Texte d'étude ->
★ ★ ★ ★ ★

Les métiers les plus exposés sont des métiers tertiaires « à forte composante administrative et/ou intellectuelle ». L’ampleur de l’exposition est la plus importante pour les employés de bureau, avec près de 800 000 emplois exposés.
L’IA pourrait peu à peu remplacer, entre autres les fonctions suivantes :
- Information et réponse aux demandes de renseignement ;
- gestion des données et archivage ;
- les tâches administratives comme les prises de rendez-vous, le traitement de correspondances, l’envoi de circulaires et d’enveloppes…
Le risque d’automatisation touche donc plus particulièrement « les catégories des employés de bureau, de réception, de services comptables et d’approvisionnement ». Au sein de ces catégories de métiers, les métiers des « services du personnel », les « secrétaires » et les employés des « services statistiques ou financiers » représentent les volumes les plus importants avec 420 000 emplois potentiellement menacés d’automatisation.
Hormis les employés de bureau, les bibliothécaires et documentalistes devraient faire partie des métiers les plus touchés dans le secteur public. Les professeurs et instituteurs font aussi partie du lot, mais pas de la même façon. Leur métier serait « augmenté », c’est-à-dire qu’ils gagneraient en productivité. Un enseignant pourrait, par exemple, générer instantanément des dictées adaptées aux difficultés particulières de chacun de ses élèves.

★ ★ ★ ★ ★

Données enregistrées:
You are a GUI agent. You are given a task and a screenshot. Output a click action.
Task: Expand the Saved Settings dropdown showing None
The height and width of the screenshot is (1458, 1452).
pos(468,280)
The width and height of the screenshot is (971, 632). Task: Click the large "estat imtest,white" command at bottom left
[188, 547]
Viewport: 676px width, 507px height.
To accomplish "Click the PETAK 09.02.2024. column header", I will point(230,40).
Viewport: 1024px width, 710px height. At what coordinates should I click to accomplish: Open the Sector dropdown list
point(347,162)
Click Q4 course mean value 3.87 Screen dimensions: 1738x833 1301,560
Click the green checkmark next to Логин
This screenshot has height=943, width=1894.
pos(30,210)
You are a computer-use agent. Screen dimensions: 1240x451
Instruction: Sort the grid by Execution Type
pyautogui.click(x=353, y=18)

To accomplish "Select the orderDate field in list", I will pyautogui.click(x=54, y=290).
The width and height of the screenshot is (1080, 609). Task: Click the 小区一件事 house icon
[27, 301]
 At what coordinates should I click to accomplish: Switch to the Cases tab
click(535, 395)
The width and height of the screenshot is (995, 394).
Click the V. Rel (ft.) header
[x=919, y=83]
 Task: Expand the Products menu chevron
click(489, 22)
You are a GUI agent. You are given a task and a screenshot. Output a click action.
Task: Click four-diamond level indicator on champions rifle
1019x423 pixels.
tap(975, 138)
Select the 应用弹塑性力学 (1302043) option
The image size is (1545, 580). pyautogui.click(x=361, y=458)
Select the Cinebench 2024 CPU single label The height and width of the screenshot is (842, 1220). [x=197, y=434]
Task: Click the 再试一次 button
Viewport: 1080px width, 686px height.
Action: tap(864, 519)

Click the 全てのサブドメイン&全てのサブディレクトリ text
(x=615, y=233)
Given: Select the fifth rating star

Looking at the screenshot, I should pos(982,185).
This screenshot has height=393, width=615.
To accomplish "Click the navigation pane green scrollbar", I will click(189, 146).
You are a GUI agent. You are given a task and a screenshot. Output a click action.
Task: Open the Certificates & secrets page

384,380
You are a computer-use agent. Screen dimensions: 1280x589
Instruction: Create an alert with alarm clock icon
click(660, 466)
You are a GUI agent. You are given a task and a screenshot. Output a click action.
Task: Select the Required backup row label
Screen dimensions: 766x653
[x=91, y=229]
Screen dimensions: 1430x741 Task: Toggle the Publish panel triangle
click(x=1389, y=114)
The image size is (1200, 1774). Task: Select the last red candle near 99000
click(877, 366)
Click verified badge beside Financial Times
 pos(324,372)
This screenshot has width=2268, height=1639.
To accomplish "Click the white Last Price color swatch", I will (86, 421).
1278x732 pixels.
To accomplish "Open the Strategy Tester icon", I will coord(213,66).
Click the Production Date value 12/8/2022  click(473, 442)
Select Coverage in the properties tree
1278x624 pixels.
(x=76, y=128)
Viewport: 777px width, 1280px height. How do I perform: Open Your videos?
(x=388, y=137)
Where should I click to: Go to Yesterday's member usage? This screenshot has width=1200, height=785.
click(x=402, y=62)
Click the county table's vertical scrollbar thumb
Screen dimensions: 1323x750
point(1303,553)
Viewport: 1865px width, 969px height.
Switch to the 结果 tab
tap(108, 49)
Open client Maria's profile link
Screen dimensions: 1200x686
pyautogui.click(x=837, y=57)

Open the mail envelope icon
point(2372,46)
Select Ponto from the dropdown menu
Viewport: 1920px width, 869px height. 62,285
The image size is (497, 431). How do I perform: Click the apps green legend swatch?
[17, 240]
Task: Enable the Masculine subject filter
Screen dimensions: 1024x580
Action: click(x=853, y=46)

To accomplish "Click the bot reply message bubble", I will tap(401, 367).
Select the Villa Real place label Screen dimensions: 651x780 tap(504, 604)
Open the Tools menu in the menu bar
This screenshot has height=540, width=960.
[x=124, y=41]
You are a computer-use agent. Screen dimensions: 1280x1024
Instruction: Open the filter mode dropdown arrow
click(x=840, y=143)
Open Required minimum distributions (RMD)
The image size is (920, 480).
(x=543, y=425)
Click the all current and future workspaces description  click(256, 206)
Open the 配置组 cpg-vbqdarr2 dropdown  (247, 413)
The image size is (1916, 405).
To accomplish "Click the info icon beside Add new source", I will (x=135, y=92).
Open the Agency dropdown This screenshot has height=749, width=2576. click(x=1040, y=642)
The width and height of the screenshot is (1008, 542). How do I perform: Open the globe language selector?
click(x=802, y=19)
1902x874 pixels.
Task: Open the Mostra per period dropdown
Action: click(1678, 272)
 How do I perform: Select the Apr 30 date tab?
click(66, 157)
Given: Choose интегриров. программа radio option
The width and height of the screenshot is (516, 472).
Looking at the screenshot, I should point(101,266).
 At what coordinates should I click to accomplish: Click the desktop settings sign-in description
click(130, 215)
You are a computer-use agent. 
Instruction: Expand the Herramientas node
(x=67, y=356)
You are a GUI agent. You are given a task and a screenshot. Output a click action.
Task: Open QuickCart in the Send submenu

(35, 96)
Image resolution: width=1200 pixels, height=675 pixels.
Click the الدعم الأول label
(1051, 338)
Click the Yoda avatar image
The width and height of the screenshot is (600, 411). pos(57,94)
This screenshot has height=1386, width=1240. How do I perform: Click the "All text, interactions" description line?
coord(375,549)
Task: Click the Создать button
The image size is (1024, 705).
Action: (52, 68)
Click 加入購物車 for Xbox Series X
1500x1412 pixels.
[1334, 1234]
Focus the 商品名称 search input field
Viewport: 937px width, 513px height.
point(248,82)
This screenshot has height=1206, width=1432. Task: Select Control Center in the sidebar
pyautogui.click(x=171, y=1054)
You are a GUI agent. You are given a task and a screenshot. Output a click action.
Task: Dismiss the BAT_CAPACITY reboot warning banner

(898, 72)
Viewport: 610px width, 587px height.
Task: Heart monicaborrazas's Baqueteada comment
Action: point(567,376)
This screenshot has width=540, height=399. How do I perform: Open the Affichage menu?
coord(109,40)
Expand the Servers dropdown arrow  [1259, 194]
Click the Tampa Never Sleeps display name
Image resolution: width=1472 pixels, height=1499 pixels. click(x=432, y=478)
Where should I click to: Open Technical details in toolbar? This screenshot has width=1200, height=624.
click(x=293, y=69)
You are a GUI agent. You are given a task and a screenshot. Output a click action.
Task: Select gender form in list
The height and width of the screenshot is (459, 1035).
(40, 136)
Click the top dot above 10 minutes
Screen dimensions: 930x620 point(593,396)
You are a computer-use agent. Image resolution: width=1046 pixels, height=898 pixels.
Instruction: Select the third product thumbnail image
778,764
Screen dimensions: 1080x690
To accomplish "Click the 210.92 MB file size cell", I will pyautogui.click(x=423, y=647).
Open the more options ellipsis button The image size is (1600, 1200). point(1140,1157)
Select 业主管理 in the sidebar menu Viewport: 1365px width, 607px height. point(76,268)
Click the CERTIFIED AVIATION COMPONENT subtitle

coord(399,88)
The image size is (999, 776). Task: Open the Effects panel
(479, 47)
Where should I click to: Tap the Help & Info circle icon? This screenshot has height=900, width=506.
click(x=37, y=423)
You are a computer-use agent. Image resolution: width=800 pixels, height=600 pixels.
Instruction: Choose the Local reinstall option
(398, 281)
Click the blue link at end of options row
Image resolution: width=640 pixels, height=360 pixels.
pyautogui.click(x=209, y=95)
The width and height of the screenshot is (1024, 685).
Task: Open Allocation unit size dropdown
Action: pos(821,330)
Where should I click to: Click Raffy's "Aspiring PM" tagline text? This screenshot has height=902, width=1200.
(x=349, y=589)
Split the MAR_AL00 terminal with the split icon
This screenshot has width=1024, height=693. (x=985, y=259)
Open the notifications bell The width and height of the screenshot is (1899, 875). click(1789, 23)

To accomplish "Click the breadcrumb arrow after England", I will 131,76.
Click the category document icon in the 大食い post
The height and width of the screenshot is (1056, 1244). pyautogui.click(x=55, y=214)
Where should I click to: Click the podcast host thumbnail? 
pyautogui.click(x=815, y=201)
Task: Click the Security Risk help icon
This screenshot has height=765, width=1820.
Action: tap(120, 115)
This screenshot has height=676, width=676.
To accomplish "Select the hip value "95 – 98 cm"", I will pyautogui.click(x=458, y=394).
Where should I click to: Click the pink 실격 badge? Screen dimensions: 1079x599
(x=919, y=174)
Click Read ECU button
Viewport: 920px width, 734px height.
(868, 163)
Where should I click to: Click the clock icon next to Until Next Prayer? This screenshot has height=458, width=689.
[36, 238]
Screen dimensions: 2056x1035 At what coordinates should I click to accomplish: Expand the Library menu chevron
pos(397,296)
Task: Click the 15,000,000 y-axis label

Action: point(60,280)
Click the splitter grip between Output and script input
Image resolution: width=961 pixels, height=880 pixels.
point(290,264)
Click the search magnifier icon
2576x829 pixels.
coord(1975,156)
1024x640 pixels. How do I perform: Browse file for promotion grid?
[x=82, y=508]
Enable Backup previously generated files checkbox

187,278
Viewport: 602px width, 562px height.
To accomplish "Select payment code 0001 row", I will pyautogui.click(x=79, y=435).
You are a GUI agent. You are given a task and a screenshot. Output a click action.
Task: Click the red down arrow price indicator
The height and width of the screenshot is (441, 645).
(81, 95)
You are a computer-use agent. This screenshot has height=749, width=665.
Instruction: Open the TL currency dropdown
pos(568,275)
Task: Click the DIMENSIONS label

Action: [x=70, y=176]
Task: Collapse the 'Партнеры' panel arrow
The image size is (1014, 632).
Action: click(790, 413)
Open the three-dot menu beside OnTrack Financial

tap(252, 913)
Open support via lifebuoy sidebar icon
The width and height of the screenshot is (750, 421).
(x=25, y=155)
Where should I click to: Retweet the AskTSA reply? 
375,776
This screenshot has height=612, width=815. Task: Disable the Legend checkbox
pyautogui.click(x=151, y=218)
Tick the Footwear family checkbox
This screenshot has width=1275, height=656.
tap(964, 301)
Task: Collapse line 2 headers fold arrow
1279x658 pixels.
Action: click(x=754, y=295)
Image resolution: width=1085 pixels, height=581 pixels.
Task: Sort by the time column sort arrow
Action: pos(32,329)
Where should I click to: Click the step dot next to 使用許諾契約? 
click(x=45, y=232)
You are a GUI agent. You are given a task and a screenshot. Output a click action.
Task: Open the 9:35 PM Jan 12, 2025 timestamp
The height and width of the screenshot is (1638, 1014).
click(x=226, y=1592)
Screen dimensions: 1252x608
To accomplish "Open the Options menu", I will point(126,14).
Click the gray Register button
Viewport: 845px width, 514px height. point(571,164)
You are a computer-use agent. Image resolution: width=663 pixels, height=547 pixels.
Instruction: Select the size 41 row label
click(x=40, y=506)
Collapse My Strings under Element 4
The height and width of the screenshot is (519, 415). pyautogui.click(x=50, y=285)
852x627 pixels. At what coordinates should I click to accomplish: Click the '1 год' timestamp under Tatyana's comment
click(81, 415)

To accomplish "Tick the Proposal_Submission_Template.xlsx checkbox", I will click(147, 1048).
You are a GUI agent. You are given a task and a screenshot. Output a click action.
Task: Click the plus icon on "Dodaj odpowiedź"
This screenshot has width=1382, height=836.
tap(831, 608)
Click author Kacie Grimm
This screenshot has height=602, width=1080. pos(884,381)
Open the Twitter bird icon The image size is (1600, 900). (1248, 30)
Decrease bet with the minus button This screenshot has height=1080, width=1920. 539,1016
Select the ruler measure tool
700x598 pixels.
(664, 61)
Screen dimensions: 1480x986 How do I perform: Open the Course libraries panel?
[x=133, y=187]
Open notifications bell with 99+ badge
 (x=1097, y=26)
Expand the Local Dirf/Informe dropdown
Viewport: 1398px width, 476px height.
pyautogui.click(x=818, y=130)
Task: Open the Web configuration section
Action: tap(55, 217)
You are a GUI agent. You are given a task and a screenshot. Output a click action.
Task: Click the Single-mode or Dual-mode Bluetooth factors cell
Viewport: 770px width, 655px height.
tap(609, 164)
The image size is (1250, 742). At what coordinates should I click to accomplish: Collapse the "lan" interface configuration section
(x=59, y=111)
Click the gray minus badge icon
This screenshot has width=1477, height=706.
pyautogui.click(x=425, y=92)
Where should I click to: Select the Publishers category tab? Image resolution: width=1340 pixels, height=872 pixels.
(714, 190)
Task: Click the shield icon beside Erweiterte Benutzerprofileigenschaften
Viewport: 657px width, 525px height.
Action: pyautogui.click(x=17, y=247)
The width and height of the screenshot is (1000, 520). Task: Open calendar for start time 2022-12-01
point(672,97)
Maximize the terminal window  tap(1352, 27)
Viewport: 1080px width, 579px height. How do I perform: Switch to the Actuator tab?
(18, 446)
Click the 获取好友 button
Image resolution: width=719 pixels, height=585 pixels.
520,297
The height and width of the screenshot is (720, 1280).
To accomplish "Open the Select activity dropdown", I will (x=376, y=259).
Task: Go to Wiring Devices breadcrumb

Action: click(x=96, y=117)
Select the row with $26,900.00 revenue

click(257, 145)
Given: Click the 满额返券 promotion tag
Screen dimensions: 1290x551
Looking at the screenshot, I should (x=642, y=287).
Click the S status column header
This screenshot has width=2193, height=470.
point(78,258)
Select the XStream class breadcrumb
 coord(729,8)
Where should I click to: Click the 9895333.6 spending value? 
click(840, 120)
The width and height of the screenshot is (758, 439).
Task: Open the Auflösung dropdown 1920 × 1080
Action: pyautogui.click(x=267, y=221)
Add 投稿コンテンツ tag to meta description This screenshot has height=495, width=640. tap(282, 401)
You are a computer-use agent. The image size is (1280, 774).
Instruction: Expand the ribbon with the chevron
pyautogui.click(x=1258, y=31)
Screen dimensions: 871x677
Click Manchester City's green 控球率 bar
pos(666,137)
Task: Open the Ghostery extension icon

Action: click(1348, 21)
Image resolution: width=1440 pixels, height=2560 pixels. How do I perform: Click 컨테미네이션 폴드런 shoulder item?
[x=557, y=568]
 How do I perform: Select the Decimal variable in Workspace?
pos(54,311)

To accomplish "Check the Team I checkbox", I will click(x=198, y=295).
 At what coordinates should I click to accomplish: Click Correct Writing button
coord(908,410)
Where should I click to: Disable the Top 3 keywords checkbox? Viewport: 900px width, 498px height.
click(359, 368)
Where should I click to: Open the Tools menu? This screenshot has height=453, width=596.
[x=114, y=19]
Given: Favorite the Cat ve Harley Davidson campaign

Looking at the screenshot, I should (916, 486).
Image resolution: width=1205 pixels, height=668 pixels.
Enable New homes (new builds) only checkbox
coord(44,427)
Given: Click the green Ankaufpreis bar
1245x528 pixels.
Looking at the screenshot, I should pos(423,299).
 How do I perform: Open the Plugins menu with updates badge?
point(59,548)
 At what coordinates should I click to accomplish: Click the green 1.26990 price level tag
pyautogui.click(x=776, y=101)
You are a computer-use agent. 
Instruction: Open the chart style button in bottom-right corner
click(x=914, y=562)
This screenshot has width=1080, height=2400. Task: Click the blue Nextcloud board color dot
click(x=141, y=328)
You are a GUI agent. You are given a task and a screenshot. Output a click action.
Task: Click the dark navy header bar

★ ★ ★ ★ ★

Tâche à réaliser ->
Citez tout le passage du texte sur l'automatisation des métiers, depuis « Hormis les employés » jusqu'à « de ses élèves. » inclus. Seul le texte doit servir de référence.

Solution rédigée ->
Hormis les employés de bureau, les bibliothécaires et documentalistes devraient faire partie des métiers les plus touchés dans le secteur public. Les professeurs et instituteurs font aussi partie du lot, mais pas de la même façon. Leur métier serait « augmenté », c’est-à-dire qu’ils gagneraient en productivité. Un enseignant pourrait, par exemple, générer instantanément des dictées adaptées aux difficultés particulières de chacun de ses élèves.